Page extract below:

Imagine, an exact copy of you, a twin brother or sister who is not only identical in looks to you, but in genetic make-up as well. A scary thought, or is it now a reality?
Last Sunday’s announcement that an adult mammal, a sheep, had been cloned from another in Scotland has raised many questions among American society and the rest of the world, questions that have even perplexed President Clinton as he ordered the formation of an advisory board on Monday to deal with the questions brought out by this discovery.
The discovery of the cloning process in animals was announced by officials from the Roslin Institute in Roslin, Scotland and has raised the possibility of actually cloning an adult human subject. This idea has so far been addressed in many ways, through journals and newspapers, but is definitely a dilemma that is being carefully looked at. The main item of debate is the moral issue dealing with cloning. When the cloning process finally is expanded to deal with human subjects, will it be morally right? Most people disagree, arguing that by tampering with cells through genetic engineering we will be closer to playing God than making improvements to humans.
Although the idea of cloning people is still a new concept, one thing is apparently clear, we as a society are definitely not ready to deal with this discovery, from both the legal and moral standpoints. Clinton’s advisory board might help this problem, but no board or committee can tell us what is right and wrong when dealing with our values.
From one standpoint, scientists are excited with the idea of genetic cloning in domesticated farm animals, such as milk producing cows and egg producing hens, hoping that the new process of cloning will help these resources become more abundant. Most people believe, however, that this process is too scary and much too powerful of an idea to become a part of our applied science process.
Dr. Bob Neher, chair of the University of La Verne Biology Department, believes that although cloning has worked in the plant and agricultural world for many years and is not a new application, it will be virtually impossible to work in a human society. He went on to explain that there is only so far we can go with genetic engineering and that regulating its use will be an impossible task for our society.
Most scientists would argue with Dr. Neher’s point by justifying this process as a necessary progression of science and that no progression that will help people should be ignored, but human cloning should still be seen as a bad idea for society and its values. Will we allow this process to occur? No, and here is why. There are just too many unanswered questions and we as a society are inadequately equipped to deal with the ramifications of the cloning process as a whole.
Maybe scientists should concentrate on curing current humans illnesses by helping to kill such diseases as AIDS and cancer instead of trying to duplicate them. When speaking of our genetics we should be proud as a society of our right to be individuals, after all, isn’t that what our country is all about? No matter how many scientists agree with cloning and no matter how far the genetic engineering process goes, we must realize that to honor our Constitution and keep the values of individualism we must never let something like cloning humans occur in this world.

End of Page extract.
Material provided below:

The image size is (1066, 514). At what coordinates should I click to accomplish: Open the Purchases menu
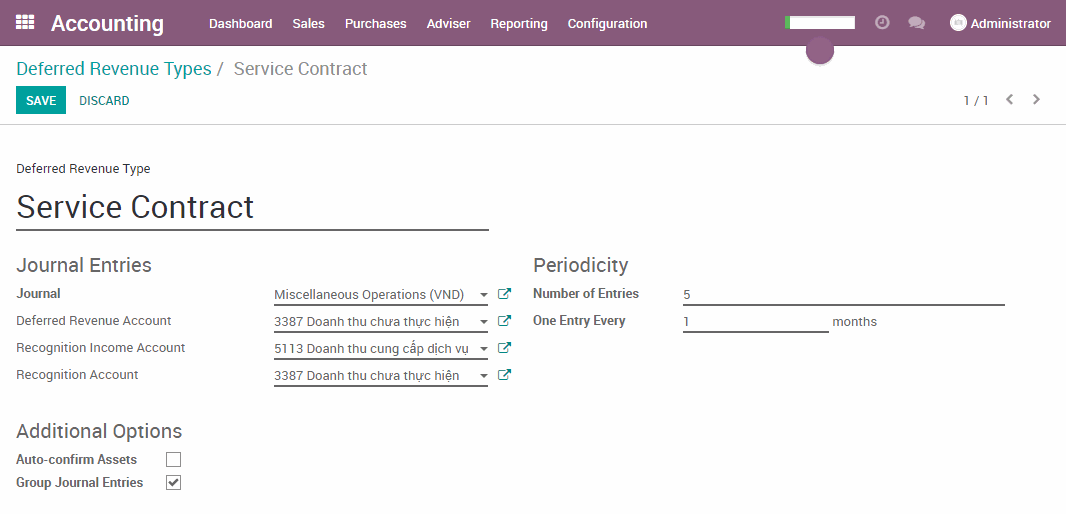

End of Material provided.

(Instructions for the task)
Please rewrite the cloning opinion piece above from "Dr. Bob Neher, chair" to "as a whole.", changing "society" to "community".

(Solution)
Dr. Bob Neher, chair of the University of La Verne Biology Department, believes that although cloning has worked in the plant and agricultural world for many years and is not a new application, it will be virtually impossible to work in a human community. He went on to explain that there is only so far we can go with genetic engineering and that regulating its use will be an impossible task for our community.
Most scientists would argue with Dr. Neher’s point by justifying this process as a necessary progression of science and that no progression that will help people should be ignored, but human cloning should still be seen as a bad idea for community and its values. Will we allow this process to occur? No, and here is why. There are just too many unanswered questions and we as a community are inadequately equipped to deal with the ramifications of the cloning process as a whole.